Perannya terungkap setelah ia memisahkan diri dari kelompoknya saat kapal merapat ke pantai di kawasan Blang Ulam, Aceh pada 10 Desember 2023. Atas aksinya itu, ia dilaporkan telah menerima belasan juta rupiah per orang.
“Masing-masing warga Rohingya itu menyetor uang sebanyak 100.000 sampai 120.000 Taka Bangladesh atau sekitar Rp14 juta sampai Rp16 juta per orang,” ungkap Kapolresta Banda Aceh, Kombes Pol Fahmi Irwan Ramli.
View this post on Instagram
Lebih lanjut, Fahmi menjelaskan bahwa MA juga memiliki peran sebagai kapten atau pembawa kapal dan pengendali yang membawa para etnis Rohingya menuju Indonesia. Selain itu, MA diketahui juga membahwa serta istri dan dua anaknya di kapal yang berlabuh di Aceh.
Sementara itu, terungkap jika para pengungsi Rohingya yang meninggalkan kamp penampungan di Corx’s Bazar, Bangladesh tersebut setuju untuk diselundupkan ke Aceh bukan karena kondisi darurat, melainkan untuk kebutuhan ekonomi dan penghasilan lebih. Ini terlihat dari usia para imigran Rohingya yang didominasi oleh usia muda.

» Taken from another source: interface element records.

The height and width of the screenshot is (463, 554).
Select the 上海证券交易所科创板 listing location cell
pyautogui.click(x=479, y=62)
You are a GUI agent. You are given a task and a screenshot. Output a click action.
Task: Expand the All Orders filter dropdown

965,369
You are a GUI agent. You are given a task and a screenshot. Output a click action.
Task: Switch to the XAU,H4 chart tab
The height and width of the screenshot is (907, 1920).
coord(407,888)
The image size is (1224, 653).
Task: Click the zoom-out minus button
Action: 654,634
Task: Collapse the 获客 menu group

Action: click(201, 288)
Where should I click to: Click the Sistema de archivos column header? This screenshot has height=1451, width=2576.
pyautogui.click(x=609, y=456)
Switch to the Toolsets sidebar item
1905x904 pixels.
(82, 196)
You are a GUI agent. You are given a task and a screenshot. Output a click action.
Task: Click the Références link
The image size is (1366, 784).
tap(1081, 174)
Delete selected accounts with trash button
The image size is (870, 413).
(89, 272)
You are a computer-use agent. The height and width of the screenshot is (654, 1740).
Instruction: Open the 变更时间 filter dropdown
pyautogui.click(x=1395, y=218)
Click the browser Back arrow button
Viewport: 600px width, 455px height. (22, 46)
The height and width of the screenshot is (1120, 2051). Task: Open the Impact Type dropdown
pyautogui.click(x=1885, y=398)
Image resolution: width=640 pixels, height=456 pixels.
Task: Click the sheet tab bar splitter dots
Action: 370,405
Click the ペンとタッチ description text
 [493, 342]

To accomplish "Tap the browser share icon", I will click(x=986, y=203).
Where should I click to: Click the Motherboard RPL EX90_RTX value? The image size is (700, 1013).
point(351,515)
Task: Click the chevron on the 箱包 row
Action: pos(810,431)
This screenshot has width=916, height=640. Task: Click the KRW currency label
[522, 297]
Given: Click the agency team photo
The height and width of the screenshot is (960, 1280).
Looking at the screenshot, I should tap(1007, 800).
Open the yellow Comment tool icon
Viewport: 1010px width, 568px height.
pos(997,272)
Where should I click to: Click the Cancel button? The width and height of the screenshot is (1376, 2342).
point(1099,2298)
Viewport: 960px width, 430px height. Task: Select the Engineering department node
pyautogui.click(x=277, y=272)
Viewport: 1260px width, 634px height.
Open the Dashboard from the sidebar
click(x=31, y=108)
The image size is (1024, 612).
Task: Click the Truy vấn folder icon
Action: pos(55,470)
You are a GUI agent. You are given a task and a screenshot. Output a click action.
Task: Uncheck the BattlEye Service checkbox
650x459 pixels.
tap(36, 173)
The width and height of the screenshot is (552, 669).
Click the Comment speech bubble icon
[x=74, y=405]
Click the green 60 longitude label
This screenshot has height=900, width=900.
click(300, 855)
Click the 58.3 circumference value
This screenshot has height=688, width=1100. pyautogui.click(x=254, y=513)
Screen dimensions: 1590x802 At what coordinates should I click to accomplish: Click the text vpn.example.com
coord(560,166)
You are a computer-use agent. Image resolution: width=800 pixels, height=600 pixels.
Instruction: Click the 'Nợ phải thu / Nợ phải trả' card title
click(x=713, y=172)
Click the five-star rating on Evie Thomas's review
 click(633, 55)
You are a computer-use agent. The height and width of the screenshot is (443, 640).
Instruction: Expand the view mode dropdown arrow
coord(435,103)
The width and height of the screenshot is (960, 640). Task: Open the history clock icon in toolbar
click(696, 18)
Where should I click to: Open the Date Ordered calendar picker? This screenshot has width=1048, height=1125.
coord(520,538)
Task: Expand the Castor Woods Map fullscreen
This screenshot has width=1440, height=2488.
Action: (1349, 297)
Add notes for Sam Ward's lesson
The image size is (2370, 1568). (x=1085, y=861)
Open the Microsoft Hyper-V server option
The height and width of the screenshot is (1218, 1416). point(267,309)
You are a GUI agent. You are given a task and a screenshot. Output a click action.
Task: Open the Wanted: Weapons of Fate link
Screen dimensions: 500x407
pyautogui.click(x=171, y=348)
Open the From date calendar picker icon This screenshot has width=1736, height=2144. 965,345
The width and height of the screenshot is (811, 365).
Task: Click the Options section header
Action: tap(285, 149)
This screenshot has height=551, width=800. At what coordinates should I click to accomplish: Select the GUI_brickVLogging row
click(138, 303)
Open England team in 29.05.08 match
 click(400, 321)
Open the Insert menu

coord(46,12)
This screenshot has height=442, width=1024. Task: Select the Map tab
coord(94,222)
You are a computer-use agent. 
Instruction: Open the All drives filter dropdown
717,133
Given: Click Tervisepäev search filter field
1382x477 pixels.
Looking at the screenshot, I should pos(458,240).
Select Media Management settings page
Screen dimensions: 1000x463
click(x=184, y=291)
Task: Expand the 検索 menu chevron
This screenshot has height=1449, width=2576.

Fahmi mengungkap, pihaknya menduga jika MA memiliki “jam terbang tinggi” terkait kasus penyelundupan orang. Ini terbukti dari jejaknya yang pernah datang ke Aceh dengan status sebagai pengungsi di tahun 2020 silam. Adapun berdasarkan penutuan Fahmi, MA dijerat menggunakan pasal 120 ayat (1) UU Nomor 6 Tahun 2011 tentang Keiimigrasian.